Also known as vitamin H, biotin is one of the B complex vitamins that help the body convert food into energy.
The word biotin comes from the ancient Greek word “biotos,” which means “life” or “sustenance.” B vitamins, and specifically biotin, help keep your skin, hair, eyes, liver, and nervous system healthy. Biotin is also a crucial nutrient during pregnancy, as it’s important for embryonic growth.
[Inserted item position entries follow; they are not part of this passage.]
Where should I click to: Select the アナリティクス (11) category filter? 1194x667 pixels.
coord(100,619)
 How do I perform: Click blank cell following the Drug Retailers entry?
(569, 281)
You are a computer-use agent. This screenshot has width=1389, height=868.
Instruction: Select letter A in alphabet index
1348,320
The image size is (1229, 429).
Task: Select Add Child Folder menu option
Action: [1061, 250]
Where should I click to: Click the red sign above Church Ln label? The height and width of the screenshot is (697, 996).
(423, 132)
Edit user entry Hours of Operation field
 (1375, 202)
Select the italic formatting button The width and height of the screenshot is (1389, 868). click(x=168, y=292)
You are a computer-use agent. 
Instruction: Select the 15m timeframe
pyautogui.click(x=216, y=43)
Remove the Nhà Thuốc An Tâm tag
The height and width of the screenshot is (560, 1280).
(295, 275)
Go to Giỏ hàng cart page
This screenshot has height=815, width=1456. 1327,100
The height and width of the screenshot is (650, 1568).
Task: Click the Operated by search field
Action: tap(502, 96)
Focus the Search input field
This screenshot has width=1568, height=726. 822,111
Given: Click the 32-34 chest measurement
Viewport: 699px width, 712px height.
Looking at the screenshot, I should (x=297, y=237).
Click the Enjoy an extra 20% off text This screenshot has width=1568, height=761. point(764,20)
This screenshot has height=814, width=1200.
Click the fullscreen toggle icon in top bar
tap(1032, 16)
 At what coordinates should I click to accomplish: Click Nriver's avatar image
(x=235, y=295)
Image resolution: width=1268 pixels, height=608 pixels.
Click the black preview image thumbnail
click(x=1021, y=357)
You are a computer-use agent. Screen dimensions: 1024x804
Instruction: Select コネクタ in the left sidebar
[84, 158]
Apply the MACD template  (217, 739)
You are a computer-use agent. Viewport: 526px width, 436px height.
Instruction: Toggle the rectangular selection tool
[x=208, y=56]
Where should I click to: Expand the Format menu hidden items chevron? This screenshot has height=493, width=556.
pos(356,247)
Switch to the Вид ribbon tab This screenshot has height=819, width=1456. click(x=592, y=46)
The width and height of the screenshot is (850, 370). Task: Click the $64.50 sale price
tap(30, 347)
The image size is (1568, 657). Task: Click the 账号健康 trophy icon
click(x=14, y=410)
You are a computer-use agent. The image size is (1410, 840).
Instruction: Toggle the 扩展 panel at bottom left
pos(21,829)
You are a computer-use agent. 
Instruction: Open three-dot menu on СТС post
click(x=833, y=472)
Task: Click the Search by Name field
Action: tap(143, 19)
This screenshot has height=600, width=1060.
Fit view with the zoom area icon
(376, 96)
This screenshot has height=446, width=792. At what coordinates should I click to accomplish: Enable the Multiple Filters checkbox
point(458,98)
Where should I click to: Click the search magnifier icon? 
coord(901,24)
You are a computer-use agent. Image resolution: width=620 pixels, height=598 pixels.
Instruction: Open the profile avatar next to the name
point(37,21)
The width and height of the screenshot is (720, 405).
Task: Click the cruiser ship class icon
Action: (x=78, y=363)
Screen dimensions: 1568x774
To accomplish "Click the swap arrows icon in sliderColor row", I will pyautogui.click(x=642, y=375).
Most people get the biotin they need from eating a healthy diet, but there have been many claims that getting more biotin can regulate your blood sugar, promote healthy hair, skin and nails, and help pregnant moms have healthier babies. How much biotin is enough, where can you get it, and what can it really do for you?
Between 30 and 100 mcg per day of biotin is often recommended for adolescents and adults.
Because it’s water-soluble, extra biotin will simply pass through your body when you urinate. While most people can handle biotin supplements, some people report mild side effects like nausea and digestive issues. There are no known toxicity symptoms associated with too much biotin.
Because some studies show that people with type 2 diabetes have lower biotin levels, supplements may help with blood sugar regulation. The research so far is conflicted: some studies show an effect when biotin is combined with chromium, while others do not.
People with insulin-dependent type 1 diabetes also tend to have trouble regulating their blood glucose levels. Biotin helps to create fatty acids by converting glucose, and there is evidence that this can help lower blood sugar.
However, the National Institutes of Health (NIH) reports that there is insufficient data to support recommending supplementation.
A 2009 study published in the Journal of Nutrition reports that many pregnant women are biotin deficient, and that pregnant mice with low biotin are more likely to have babies with severe birth defects. To help promote baby health, doctors often recommend supplementing with biotin along with folic acid during pregnancy.
Biotin can also be found in a number of foods, including:
- egg yolk
- organ meats (liver, kidney)
- nuts, like almonds, peanuts, pecans, and walnuts
- nut butters
- soybeans and other legumes
- whole grains and cereals
Because food-processing techniques like cooking can render biotin ineffective, raw or less-processed versions of these foods contain more active biotin.
While biotin is necessary for normal body function, and supplements may help pregnant women and some people with diabetes, there is still not enough data available to support supplementation or claims about healthy hair, skin, or nails.
With that said, it’s always a good idea to eat a balanced, healthy diet of non-processed or minimally processed foods for your optimal health!